Just imagine how conflicting ideologies would play out. Suddenly, all manner of store-management decisions would become politicized. Militant groups (backed by local farmer co-ops) would emerge to demand that stores source all food locally. Vegan groups would hold demonstrations to halt the sale of meat. Nutrition zealots would lobby to ban the sale of salty snacks and soda pop. Instead of exercising the right to “vote with their dollars” and patronizing a grocery store to their liking, people would have to effect change through the political process.

A vast nonprofit superstructure would arise as foundations began funding activist groups to their liking. The nonprofits would crank out studies contending that the quality of food and service suffered because local governments weren’t spending enough on grocer wages. Newspapers would publish exposes on aging buildings, broken pipes, leaking roofs, and rat droppings found amongst the lettuces. State government would intervene, setting standards for the proper staffing of checkout clerks and for the square footage of shelf space dedicated to the produce section. 

Editorial writers would decry the manifest injustice that affluent Grocery Districts had enjoyed better quality and service than counterparts in poor districts. The federal government would get involved, sending federal tax dollars to grocery stores in poor neighborhoods. Academics would denounce the white bias in brand selections. Then the ACLU would file lawsuits contending that stores failed to set aside self space for ethnic Latino, African-American, and Asian foods in proportion to the minority groups’ share of the population.

* DATA EXTRACT:
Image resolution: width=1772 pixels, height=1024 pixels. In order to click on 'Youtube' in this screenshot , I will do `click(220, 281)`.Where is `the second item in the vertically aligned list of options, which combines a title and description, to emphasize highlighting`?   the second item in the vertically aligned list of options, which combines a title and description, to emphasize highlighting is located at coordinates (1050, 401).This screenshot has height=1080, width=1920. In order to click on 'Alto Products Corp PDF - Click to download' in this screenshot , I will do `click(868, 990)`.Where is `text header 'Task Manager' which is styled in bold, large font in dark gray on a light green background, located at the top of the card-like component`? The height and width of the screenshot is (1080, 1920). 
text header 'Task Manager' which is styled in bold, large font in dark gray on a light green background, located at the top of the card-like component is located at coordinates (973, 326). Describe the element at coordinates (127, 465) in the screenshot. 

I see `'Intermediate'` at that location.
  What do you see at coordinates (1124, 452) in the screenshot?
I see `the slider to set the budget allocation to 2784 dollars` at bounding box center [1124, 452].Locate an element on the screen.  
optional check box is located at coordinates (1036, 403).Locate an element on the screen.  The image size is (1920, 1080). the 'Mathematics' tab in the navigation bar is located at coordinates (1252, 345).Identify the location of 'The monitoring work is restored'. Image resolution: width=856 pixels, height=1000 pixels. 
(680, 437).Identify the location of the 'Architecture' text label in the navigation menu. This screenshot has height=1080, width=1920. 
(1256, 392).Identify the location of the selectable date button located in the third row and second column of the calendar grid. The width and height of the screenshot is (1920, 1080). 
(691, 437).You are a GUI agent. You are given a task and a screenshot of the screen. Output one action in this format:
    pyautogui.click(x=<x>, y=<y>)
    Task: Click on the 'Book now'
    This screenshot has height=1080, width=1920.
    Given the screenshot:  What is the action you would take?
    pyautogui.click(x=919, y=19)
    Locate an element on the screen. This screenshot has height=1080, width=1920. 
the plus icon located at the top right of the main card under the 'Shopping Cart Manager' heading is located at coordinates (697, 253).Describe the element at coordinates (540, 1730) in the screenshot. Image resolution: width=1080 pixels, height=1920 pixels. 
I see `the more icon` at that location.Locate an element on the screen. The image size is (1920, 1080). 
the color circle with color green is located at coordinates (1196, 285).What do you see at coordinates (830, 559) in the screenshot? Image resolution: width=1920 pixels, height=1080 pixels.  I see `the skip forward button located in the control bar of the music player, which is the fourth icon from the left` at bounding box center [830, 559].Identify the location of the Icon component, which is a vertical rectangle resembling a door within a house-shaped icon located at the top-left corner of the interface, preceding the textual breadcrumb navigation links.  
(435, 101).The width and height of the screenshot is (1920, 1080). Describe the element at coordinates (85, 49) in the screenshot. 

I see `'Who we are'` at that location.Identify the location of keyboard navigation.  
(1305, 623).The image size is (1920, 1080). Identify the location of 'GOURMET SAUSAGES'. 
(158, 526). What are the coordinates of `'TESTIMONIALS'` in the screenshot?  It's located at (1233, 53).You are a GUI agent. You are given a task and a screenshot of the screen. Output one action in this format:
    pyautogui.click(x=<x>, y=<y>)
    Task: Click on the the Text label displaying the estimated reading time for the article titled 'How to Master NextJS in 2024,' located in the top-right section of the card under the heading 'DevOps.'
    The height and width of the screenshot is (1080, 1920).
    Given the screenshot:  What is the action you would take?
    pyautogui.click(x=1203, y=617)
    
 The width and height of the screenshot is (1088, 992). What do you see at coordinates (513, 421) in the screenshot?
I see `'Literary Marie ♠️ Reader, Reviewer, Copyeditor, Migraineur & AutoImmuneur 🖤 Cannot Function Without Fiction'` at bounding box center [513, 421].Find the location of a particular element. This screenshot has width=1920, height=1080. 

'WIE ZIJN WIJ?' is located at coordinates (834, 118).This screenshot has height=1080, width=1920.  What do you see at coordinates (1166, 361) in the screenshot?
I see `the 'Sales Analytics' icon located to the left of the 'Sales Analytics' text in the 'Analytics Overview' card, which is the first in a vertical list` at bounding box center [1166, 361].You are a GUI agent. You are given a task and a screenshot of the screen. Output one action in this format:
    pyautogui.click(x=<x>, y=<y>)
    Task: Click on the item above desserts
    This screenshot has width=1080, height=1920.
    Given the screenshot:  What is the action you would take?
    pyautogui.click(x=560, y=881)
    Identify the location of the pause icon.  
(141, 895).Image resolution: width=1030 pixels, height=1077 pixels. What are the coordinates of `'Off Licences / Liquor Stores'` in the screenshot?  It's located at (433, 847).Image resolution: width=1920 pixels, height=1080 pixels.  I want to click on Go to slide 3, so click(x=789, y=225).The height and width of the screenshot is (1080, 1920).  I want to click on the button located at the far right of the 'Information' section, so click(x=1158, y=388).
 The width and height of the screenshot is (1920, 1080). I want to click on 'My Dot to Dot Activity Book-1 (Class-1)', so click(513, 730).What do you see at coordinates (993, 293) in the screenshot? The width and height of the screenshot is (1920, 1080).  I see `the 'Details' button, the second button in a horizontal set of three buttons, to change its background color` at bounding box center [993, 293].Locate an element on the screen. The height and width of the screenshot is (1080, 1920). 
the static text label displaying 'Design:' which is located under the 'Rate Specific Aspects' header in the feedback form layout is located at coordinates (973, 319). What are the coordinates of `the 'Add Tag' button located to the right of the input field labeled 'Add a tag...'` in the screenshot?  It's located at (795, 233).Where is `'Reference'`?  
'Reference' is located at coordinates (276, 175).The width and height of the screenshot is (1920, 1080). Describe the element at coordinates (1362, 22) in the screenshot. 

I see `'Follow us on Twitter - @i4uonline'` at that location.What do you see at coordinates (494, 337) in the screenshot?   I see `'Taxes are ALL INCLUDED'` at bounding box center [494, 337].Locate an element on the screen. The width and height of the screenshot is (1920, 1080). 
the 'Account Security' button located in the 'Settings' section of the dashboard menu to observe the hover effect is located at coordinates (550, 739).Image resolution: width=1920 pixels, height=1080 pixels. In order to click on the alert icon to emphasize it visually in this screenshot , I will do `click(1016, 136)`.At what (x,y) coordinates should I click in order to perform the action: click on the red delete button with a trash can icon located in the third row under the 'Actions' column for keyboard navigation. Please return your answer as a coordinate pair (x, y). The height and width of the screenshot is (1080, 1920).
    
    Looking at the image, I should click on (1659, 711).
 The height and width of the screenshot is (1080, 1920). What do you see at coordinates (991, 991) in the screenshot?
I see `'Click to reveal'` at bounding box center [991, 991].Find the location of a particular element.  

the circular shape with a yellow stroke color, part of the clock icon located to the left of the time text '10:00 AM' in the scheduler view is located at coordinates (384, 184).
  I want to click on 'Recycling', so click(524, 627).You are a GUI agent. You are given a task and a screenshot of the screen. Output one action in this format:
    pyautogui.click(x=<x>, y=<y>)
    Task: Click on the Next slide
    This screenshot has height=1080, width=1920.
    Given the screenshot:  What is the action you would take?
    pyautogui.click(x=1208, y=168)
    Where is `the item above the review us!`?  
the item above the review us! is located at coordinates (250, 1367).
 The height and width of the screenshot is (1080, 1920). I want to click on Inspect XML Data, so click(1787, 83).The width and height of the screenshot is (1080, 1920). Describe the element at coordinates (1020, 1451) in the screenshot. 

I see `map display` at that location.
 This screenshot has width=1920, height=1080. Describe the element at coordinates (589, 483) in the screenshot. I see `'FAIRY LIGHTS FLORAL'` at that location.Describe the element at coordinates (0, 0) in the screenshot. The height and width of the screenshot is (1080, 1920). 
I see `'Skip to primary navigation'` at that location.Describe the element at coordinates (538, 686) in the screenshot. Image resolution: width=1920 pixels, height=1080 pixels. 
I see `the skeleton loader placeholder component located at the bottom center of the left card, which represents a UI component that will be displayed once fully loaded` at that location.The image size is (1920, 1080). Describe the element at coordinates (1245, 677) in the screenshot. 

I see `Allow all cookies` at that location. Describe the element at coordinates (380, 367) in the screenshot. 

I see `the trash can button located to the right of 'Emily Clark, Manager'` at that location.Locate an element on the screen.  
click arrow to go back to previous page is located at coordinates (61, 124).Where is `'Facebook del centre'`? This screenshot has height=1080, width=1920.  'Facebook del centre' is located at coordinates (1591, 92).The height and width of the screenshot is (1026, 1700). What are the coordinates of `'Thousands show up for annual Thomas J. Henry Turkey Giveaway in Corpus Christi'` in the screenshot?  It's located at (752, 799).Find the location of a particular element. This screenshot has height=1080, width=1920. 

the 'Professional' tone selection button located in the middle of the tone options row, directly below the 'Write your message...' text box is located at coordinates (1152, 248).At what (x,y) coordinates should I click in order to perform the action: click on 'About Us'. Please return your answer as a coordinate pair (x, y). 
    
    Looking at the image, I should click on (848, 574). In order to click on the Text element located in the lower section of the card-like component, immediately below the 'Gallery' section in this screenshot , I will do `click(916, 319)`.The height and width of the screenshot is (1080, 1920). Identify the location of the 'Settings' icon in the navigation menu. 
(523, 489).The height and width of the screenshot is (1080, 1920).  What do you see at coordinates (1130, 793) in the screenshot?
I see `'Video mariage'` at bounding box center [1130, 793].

* TASKS AND EXERCISES:
[a] In the passage about Grocery Districts, what would vegan groups hold demonstrations to do?
[b] Using the passage about Grocery Districts, explain why, according to the nonprofit studies, the quality of food and service would suffer.

* RESULTS OF THE EXERCISE:
[a] They would hold demonstrations to halt the sale of meat.

[b] The studies would claim that quality of food and service suffered because local governments weren't spending enough on grocer wages.